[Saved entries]
━━━━━━━━━━━━━━━━
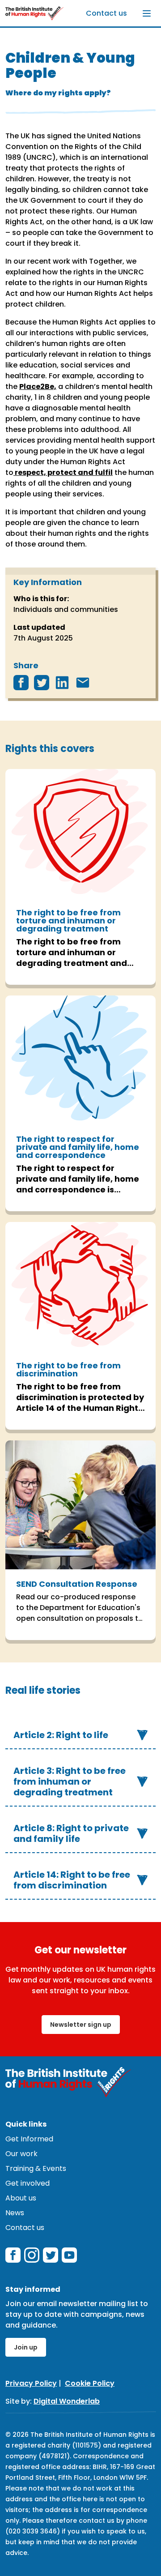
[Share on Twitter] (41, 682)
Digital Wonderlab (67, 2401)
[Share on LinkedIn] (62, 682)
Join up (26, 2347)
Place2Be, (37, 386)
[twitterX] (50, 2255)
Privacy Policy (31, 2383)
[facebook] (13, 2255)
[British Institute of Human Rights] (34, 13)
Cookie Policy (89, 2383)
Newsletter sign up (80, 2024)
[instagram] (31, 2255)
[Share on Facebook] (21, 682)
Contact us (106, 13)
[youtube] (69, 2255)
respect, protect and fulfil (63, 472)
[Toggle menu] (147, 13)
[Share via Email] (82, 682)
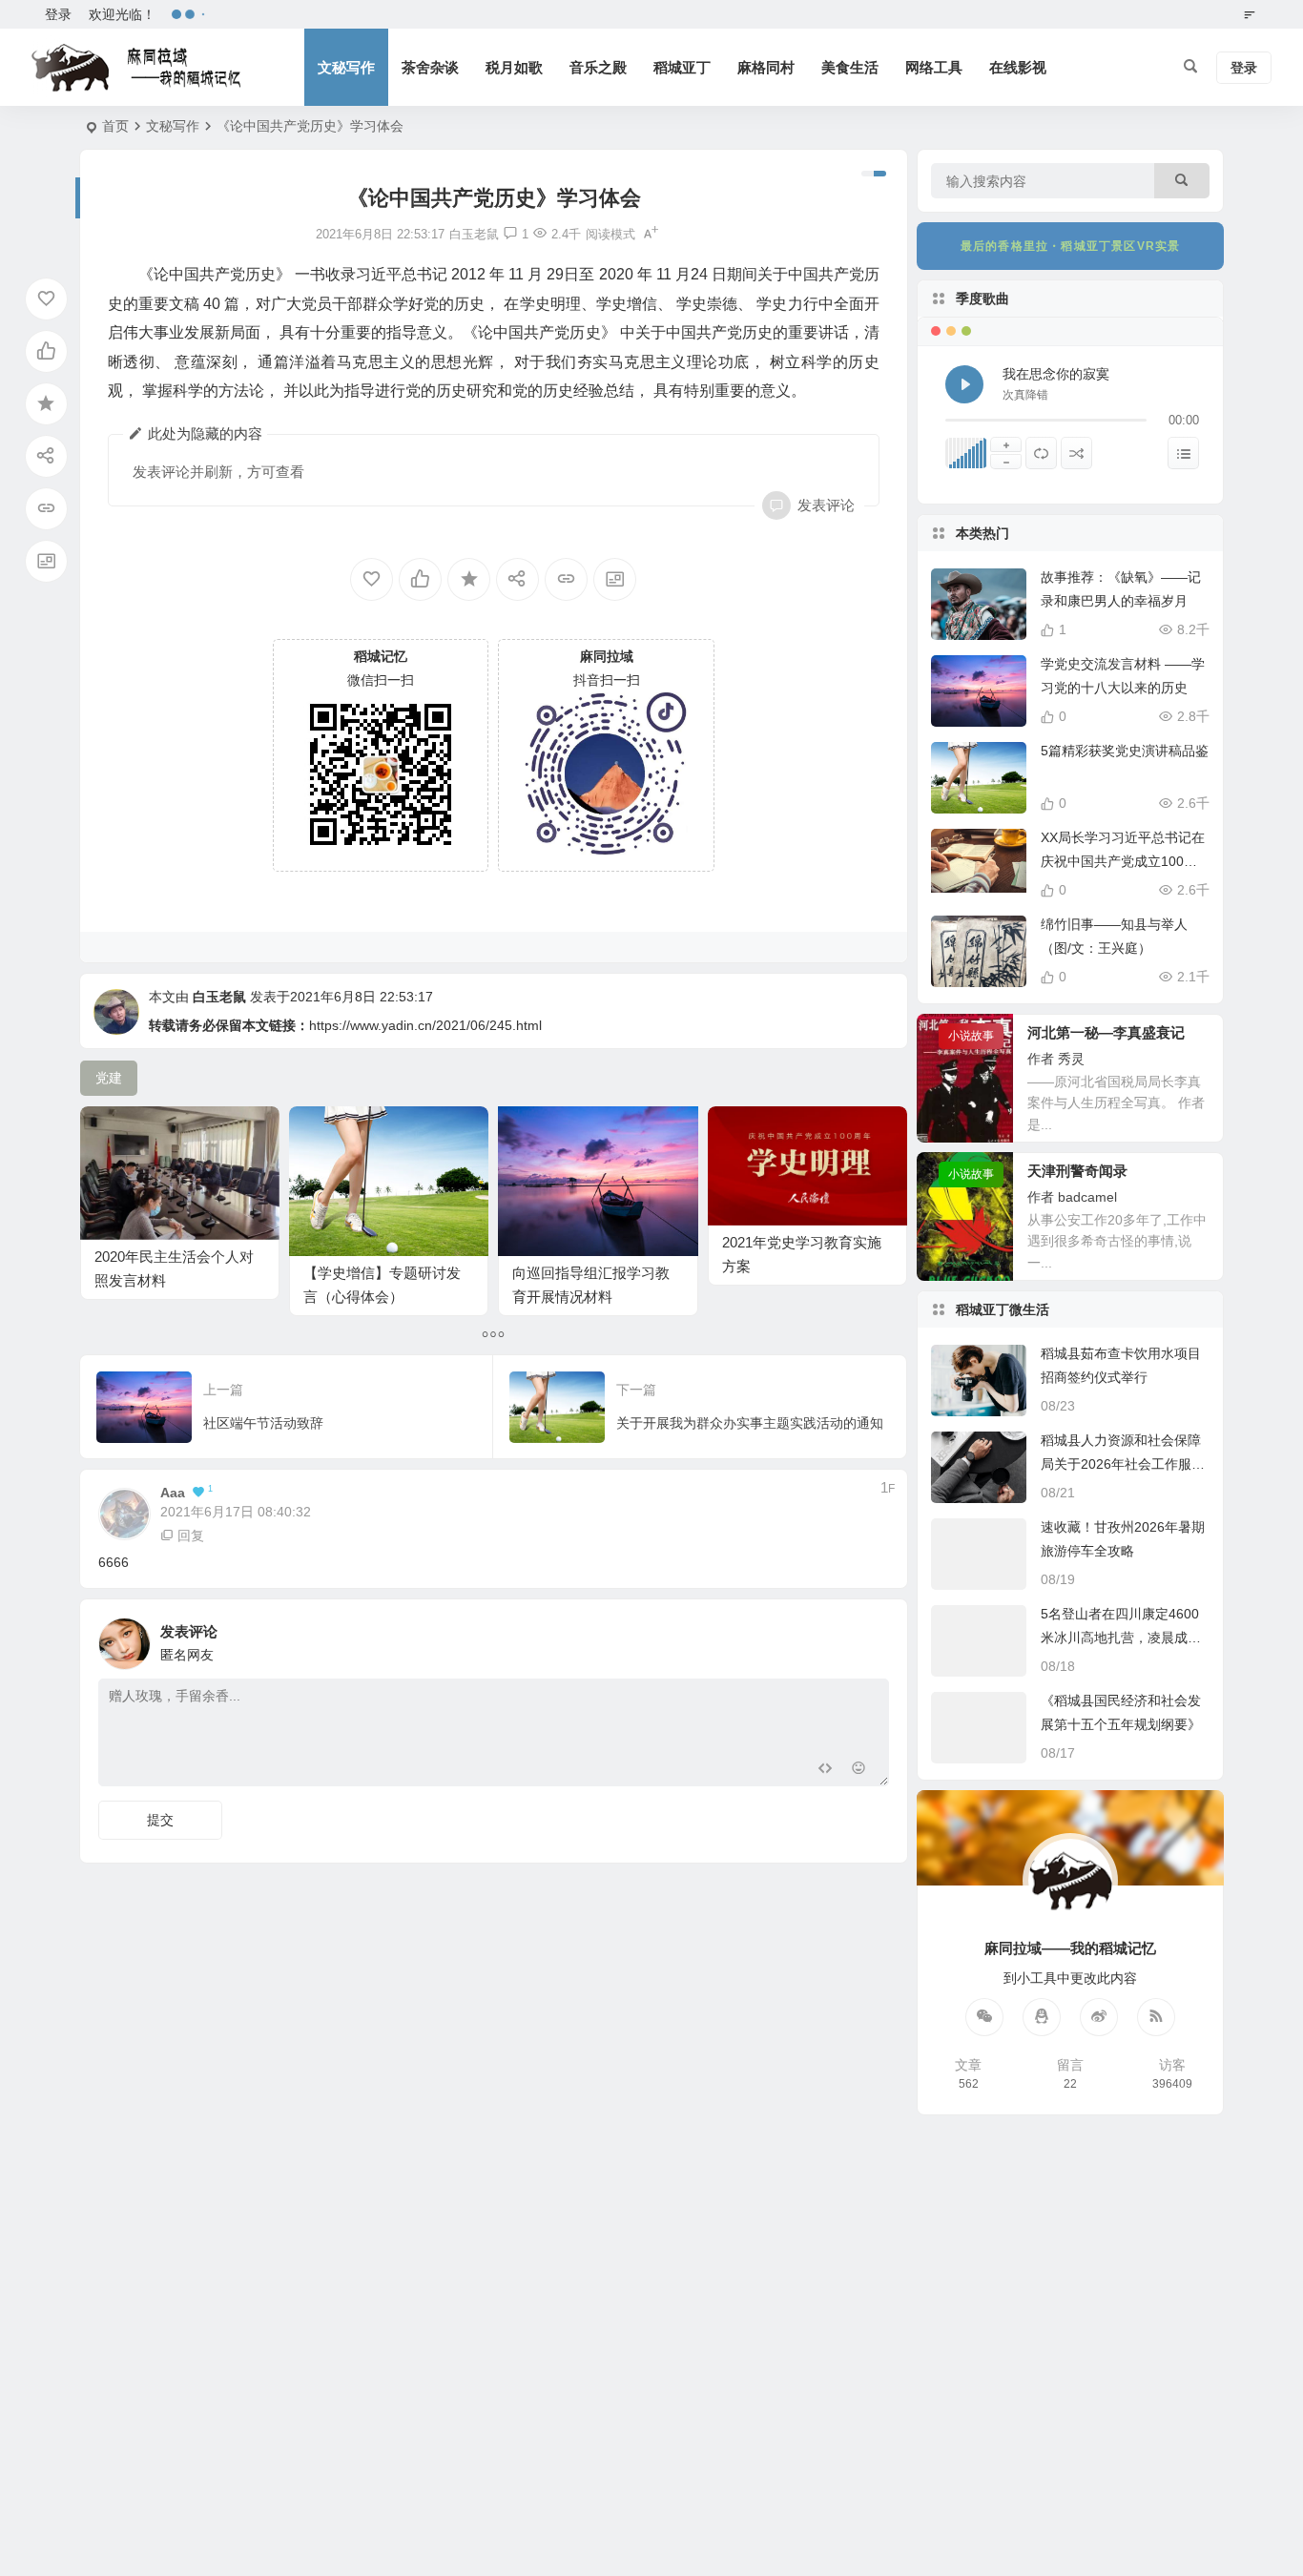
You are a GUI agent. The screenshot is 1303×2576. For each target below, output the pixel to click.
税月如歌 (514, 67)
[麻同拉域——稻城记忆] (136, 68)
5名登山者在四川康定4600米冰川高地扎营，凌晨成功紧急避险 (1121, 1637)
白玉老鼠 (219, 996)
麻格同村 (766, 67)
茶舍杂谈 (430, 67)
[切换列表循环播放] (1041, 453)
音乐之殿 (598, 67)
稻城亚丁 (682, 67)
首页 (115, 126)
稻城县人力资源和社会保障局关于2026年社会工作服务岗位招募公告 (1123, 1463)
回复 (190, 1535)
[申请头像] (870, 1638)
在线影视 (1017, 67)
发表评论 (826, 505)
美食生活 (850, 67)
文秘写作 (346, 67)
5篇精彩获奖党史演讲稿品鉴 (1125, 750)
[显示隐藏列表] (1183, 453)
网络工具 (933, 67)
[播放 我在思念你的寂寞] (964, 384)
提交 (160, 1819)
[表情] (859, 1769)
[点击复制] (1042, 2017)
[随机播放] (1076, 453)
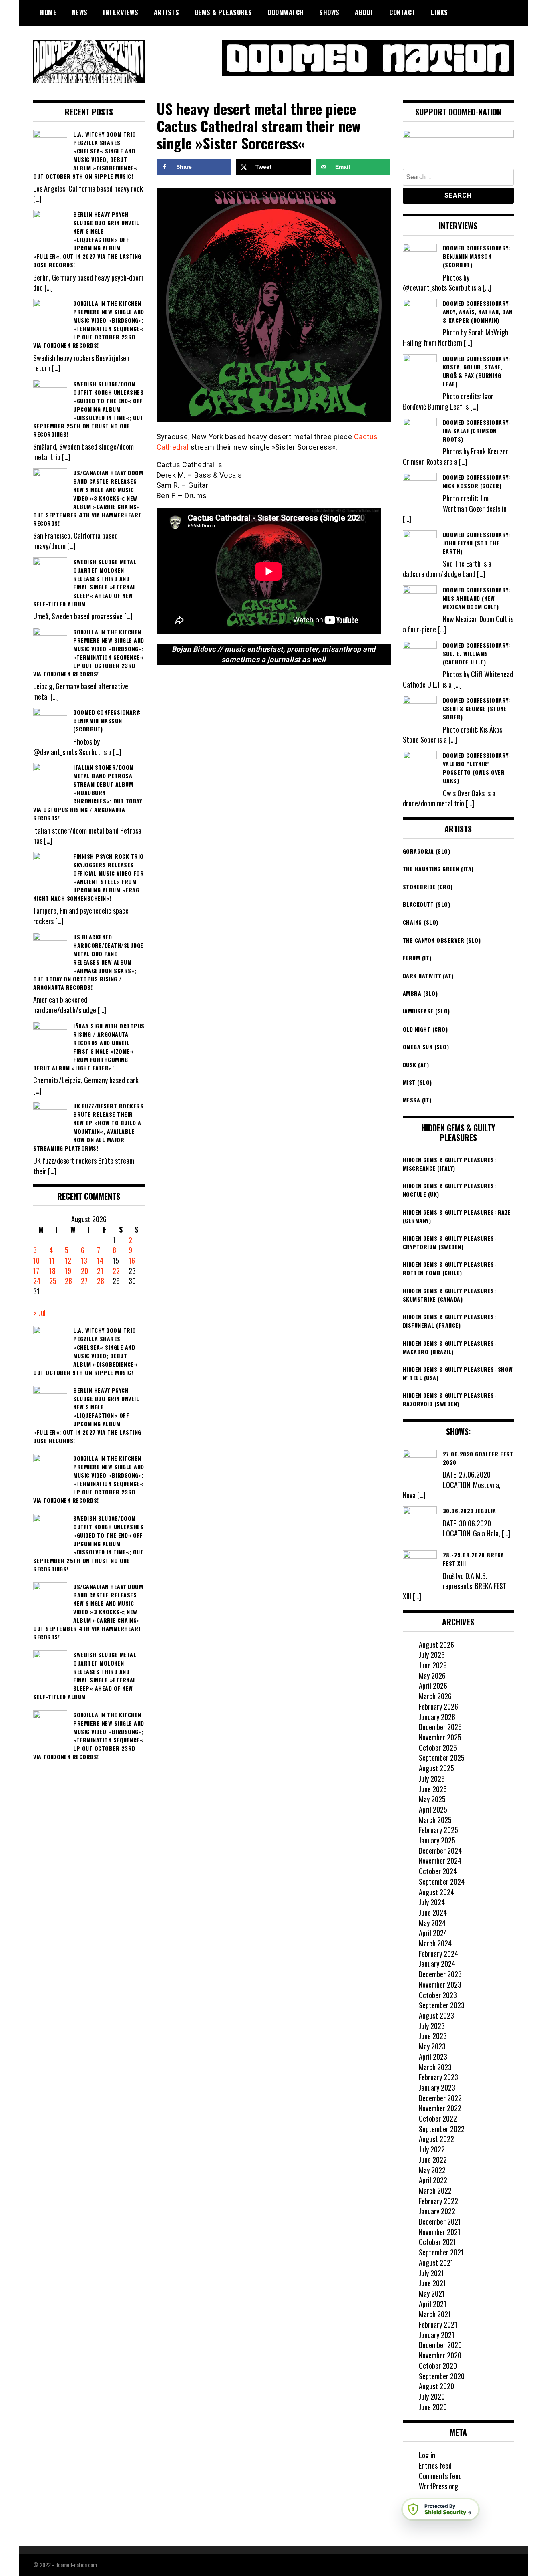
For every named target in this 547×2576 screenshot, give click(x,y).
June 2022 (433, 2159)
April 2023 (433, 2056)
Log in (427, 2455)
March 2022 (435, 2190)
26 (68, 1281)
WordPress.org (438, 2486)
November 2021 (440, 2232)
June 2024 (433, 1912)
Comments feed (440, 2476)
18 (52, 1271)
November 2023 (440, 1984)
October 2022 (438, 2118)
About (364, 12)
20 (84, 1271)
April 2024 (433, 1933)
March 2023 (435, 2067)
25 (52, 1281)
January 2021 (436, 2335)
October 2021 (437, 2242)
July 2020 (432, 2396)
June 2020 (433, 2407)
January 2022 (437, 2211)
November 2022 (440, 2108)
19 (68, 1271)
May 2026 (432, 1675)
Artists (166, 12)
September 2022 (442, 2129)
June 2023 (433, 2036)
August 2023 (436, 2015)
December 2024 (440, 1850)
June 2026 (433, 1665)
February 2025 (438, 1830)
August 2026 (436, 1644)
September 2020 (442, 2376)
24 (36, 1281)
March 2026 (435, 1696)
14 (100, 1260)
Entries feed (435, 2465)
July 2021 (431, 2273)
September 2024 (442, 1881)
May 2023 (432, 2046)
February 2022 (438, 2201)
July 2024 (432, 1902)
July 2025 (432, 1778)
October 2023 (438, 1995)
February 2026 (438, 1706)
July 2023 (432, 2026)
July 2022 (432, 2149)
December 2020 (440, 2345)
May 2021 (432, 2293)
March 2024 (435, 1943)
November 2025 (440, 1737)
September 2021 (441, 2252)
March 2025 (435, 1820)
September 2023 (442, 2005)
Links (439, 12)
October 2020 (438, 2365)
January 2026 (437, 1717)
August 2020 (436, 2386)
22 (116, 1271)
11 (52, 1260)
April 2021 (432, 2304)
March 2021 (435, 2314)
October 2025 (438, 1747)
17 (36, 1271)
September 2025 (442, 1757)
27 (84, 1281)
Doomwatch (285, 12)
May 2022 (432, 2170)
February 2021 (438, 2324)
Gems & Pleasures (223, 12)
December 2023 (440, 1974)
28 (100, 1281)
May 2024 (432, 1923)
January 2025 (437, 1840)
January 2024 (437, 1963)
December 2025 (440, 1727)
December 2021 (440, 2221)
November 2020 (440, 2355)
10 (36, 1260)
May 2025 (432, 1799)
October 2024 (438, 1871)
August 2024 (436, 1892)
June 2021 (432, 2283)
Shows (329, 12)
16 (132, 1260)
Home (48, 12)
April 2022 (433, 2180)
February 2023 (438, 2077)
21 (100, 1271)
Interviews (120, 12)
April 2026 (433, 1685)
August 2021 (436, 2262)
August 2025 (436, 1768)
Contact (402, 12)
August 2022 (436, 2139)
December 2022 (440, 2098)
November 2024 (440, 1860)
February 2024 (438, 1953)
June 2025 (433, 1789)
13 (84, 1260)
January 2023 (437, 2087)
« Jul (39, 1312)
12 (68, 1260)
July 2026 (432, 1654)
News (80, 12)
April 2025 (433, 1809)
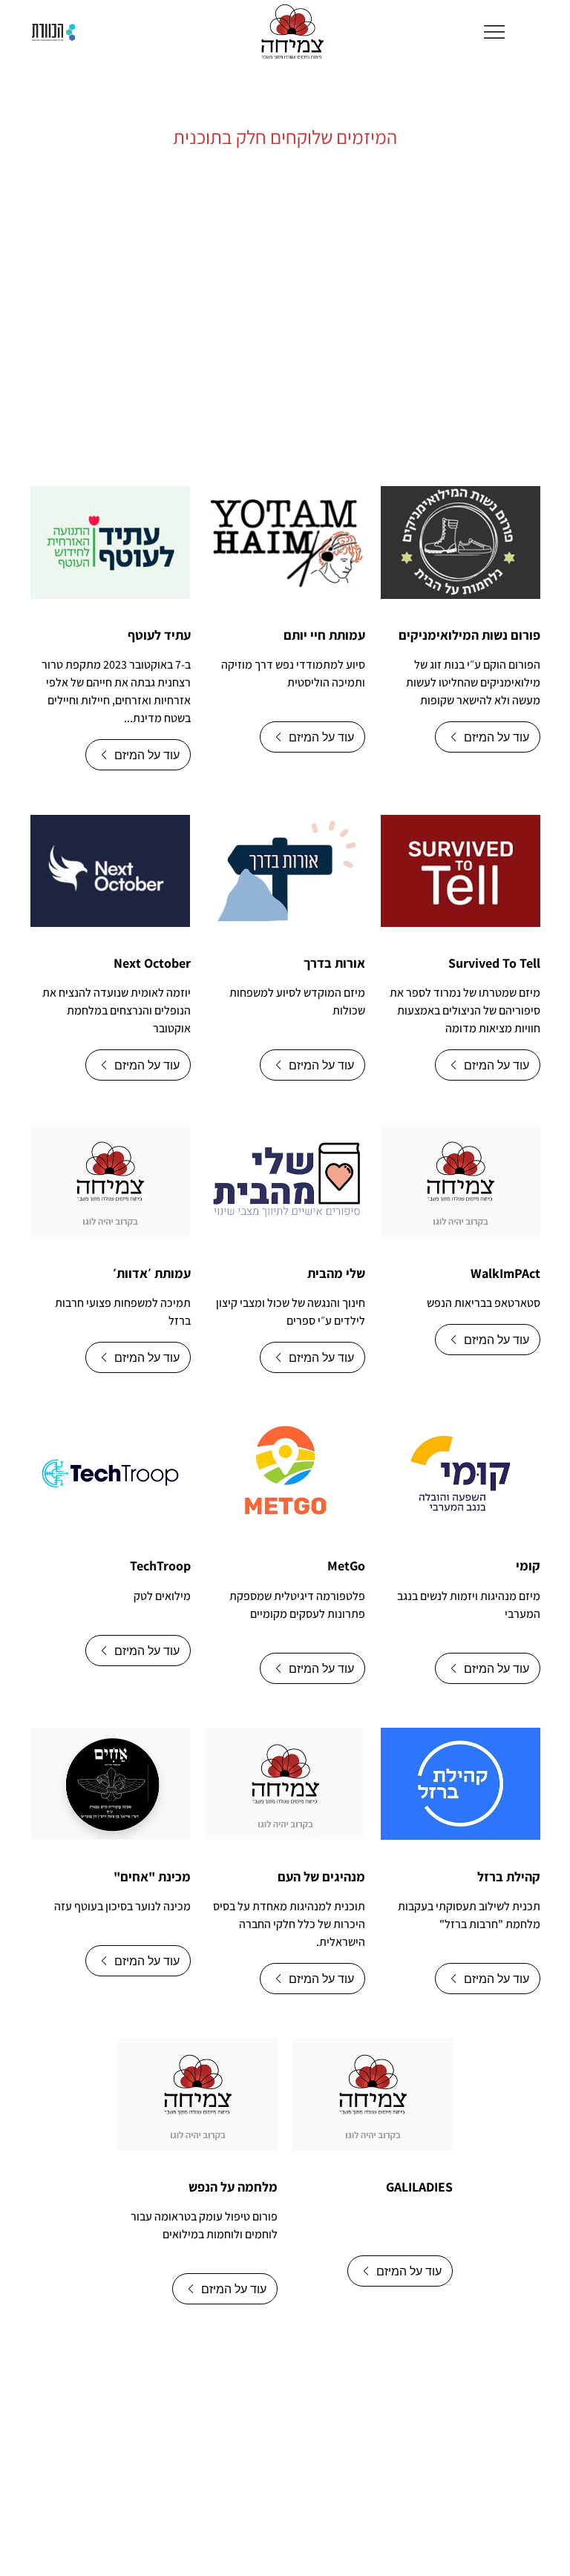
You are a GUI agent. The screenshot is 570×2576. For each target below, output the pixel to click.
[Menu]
━━━━━━━━━━━━━━━━
What is expected.
Could you repeat the entries word for word, skipping the pictures they contain?

Your response.
[Share on Twitter] (41, 682)
Digital Wonderlab (67, 2401)
[Share on LinkedIn] (62, 682)
Join up (26, 2347)
Place2Be, (37, 386)
[twitterX] (50, 2255)
Privacy Policy (31, 2383)
[facebook] (13, 2255)
[British Institute of Human Rights] (34, 13)
Cookie Policy (89, 2383)
Newsletter sign up (80, 2024)
[instagram] (31, 2255)
[Share on Facebook] (21, 682)
Contact us (106, 13)
[youtube] (69, 2255)
respect, protect and fulfil (63, 472)
[Toggle menu] (147, 13)
[Share via Email] (82, 682)
You are a GUI agent. The screenshot is 1303×2576. For each target below, output the pixel to click.
税月如歌 (514, 67)
[麻同拉域——稻城记忆] (136, 68)
5名登山者在四川康定4600米冰川高地扎营，凌晨成功紧急避险 (1121, 1637)
白玉老鼠 (219, 996)
麻格同村 (766, 67)
茶舍杂谈 (430, 67)
[切换列表循环播放] (1041, 453)
音乐之殿 (598, 67)
稻城亚丁 (682, 67)
首页 (115, 126)
稻城县人力资源和社会保障局关于2026年社会工作服务岗位招募公告 (1123, 1463)
回复 (190, 1535)
[申请头像] (870, 1638)
在线影视 (1017, 67)
发表评论 (826, 505)
美食生活 (850, 67)
文秘写作 (346, 67)
5篇精彩获奖党史演讲稿品鉴 (1125, 750)
[显示隐藏列表] (1183, 453)
网络工具 (933, 67)
[播放 我在思念你的寂寞] (964, 384)
提交 (160, 1819)
[表情] (859, 1769)
[点击复制] (1042, 2017)
[随机播放] (1076, 453)
For every named target in this 547×2576 screenshot, give click(x,y).
June 2022 (433, 2159)
April 2023 (433, 2056)
Log in (427, 2455)
March 2022 (435, 2190)
26 (68, 1281)
WordPress.org (438, 2486)
November 2021 (440, 2232)
June 2024 (433, 1912)
Comments feed (440, 2476)
18 (52, 1271)
November 2023 (440, 1984)
October 2022 (438, 2118)
About (364, 12)
20 (84, 1271)
April 2024 (433, 1933)
March 2023 (435, 2067)
25 (52, 1281)
January 2021 (436, 2335)
October 2021 (437, 2242)
July 2020 (432, 2396)
June 2020 (433, 2407)
January 2022 (437, 2211)
November 2022 (440, 2108)
19 (68, 1271)
May 2026 (432, 1675)
Artists (166, 12)
September 2022 (442, 2129)
June 2023 (433, 2036)
August 2023 (436, 2015)
December 2024 (440, 1850)
June 2026 (433, 1665)
February 2025 (438, 1830)
August 2026 (436, 1644)
September 2020 (442, 2376)
24 (36, 1281)
March 2026 (435, 1696)
14 (100, 1260)
Entries feed (435, 2465)
July 2021 (431, 2273)
September 2024 (442, 1881)
May 2023 (432, 2046)
February 2022 (438, 2201)
July 2024 (432, 1902)
July 2025 (432, 1778)
October 2023 (438, 1995)
February 2026 (438, 1706)
July 2023 (432, 2026)
July 2022 (432, 2149)
December 2020 (440, 2345)
May 2021 (432, 2293)
March 2024 (435, 1943)
November 2025 (440, 1737)
September 2021 (441, 2252)
March 2025 (435, 1820)
September 2023 (442, 2005)
Links (439, 12)
October 2020 (438, 2365)
January 2026 (437, 1717)
August 2020 (436, 2386)
22 (116, 1271)
11 (52, 1260)
April 2021 (432, 2304)
March 2021 (435, 2314)
October 2025 (438, 1747)
17 (36, 1271)
September 2025 (442, 1757)
27 (84, 1281)
Doomwatch (285, 12)
May 2022 (432, 2170)
February 2021 (438, 2324)
Gems & Pleasures (223, 12)
December 2023 (440, 1974)
28 (100, 1281)
May 2024 (432, 1923)
January 2025 (437, 1840)
January 2024 (437, 1963)
December 2025 (440, 1727)
December 2021 (440, 2221)
November 2020 (440, 2355)
10 (36, 1260)
May 2025 (432, 1799)
October 2024 (438, 1871)
August 2024 (436, 1892)
June 2021 (432, 2283)
Shows (329, 12)
16 (132, 1260)
Home (48, 12)
April 2022 (433, 2180)
February 2023 (438, 2077)
21 (100, 1271)
Interviews (120, 12)
April 2026 (433, 1685)
August 2021 (436, 2262)
August 2025 (436, 1768)
Contact (402, 12)
August 2022 (436, 2139)
December 2022 (440, 2098)
November 2024 (440, 1860)
February 2024 (438, 1953)
June 2025 (433, 1789)
13 (84, 1260)
January 2023 (437, 2087)
« Jul (39, 1312)
12 (68, 1260)
July 2026 (432, 1654)
News (80, 12)
April 2025 (433, 1809)
You are a GUI agent. The screenshot is 570×2576. For each target below, output the pixel to click.
[Menu]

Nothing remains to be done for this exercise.